鉴于索杆梁空间结构施工误差分析与结构参数修正理论相对于实际工程发展滞后的现状,本项目拟以结构非线性理论、误差分析理论以及模型修正理论为依据,首先归纳与统计影响结构施工的结构参数及其可能产生偏差的范围,并在分析施工模拟假定与实际情况差异的基础上,进行结构参数敏感性分析;然后采用反演分析法与最小二乘法、BP神经网络法等参数识别法,并结合模型试验重点对结构的施工误差、参数识别、模型修正等问题进行理论分析与试验研究。以揭示影响结构力学性能以及安全性能的关键结构参数,探讨控制参数种类选择、测点数量确定的原则,以及多测点控制误差合理性的评判准则,进而给出施工过程中结构参数误差分析、识别与修正的理论与算法。本项目的开展,有助于准确把握结构的施工过程,确保理论分析结果能够准确、可靠地指导实际施工,缩短施工周期、节约施工费用、规避施工期项目的工程风险,同时也可为已建在役项目的服役状态评估提供正确的理论模型。

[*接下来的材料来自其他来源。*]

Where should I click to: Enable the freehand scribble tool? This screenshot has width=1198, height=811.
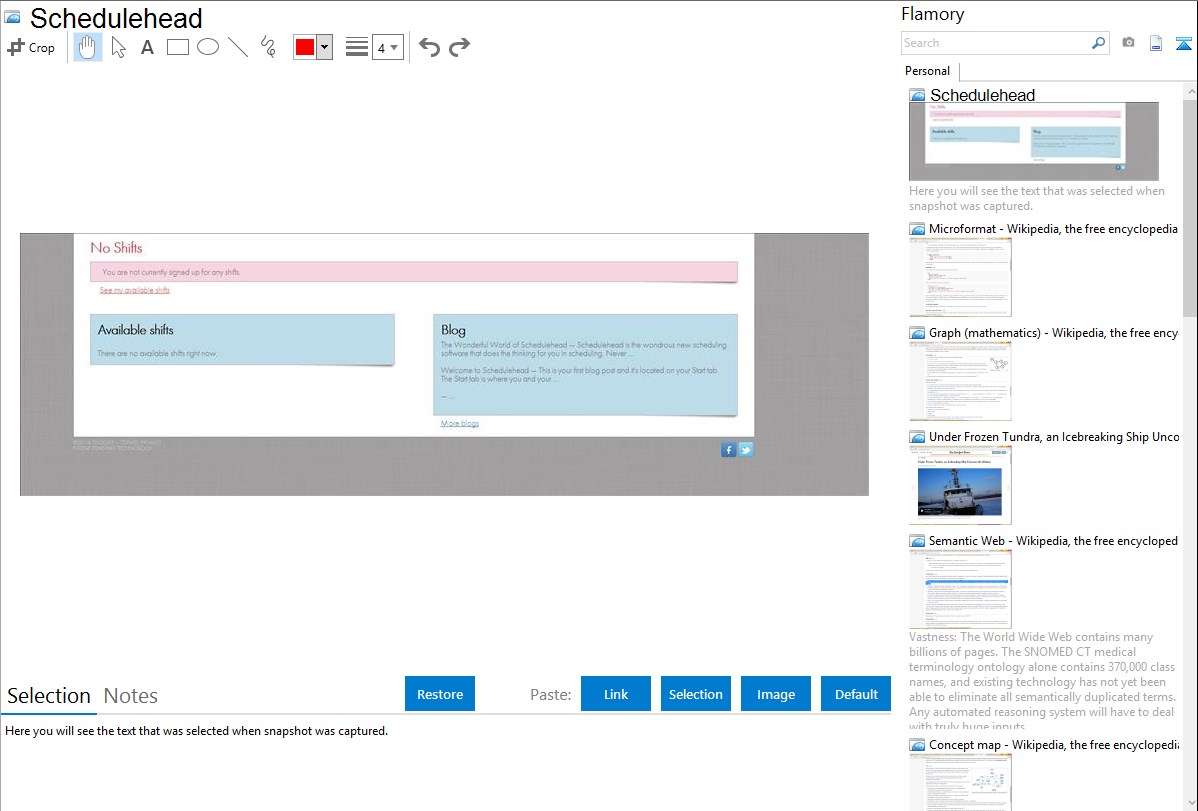268,47
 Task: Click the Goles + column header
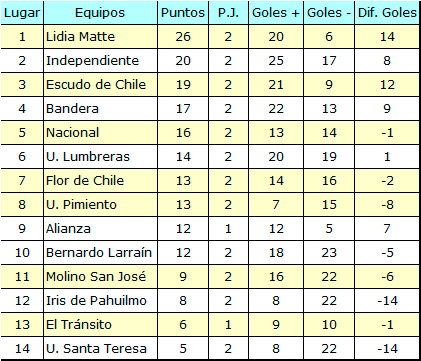click(x=276, y=13)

Construction errors;model updating;model experiment;neural network;cable-bar-beam structures
本项目通过理论推导、数字模拟与模型试验相结合的方法,对索杆梁空间结构在施工过程中可能产生的误差进行了分析研究,并对用于结构计算与施工模拟以及性能评估的计算模型进行了模型修正方面的研究。现已完成了对索杆梁空间结构中索与节点之间摩擦假定的修正以及相互之间摩擦力大小的计算,给出了在环索连续贯通的状态下不宜采用较少张拉点进行环索张拉的结论;而且项目组对结构施工时所造成的几何误差进行了分析,评估了其对结构稳定性能的影响,提出了考虑初始几何缺陷的随机缺陷模态计算法;同时,也对施工过程中荷载的不确定性即外部荷载与模拟荷载的差别进行了分析,给出了施工时应避免局部堆载产生的结论。此外,利用线性叠加原理给出了计算结构模型所需施加预应力大小的方法,也验证了线性叠加原理在弦支穹顶结构中的适用性,为传统线性分析方法在索杆梁结构中的应用提供了理论依据;并且,利用神经网络中的BP算法实现了对计算模型多参数与多响应的相互预测与修正,利用这一方法将传统的找力问题归结为计算模型修正问题进行了研究,成功实现了多种类型参数相互耦合条件下模型参数的反演与修正;最后项目组设计开发了一种负高斯曲率索穹顶结构,并制作了一跨度为4米的负高斯曲率索穹顶试验模型,利用该模型项目组进行了施工模拟、施工误差、模型修正、静力性能、动力性能以及索杆破断的试验内容。本项目从理论分析、数值模拟与模型试验三方面入手,已取得了较好的预期研究成果。现已公开发表EI检索论文2篇,SCI检索论文2篇,协助培养研究生6名,2名已毕业。此外,项目组正在对项目后期所做的研究工作进行整理,部分成果已撰写成文处于投稿外审阶段,部分成果正在整理撰写阶段即将形成专利与论文。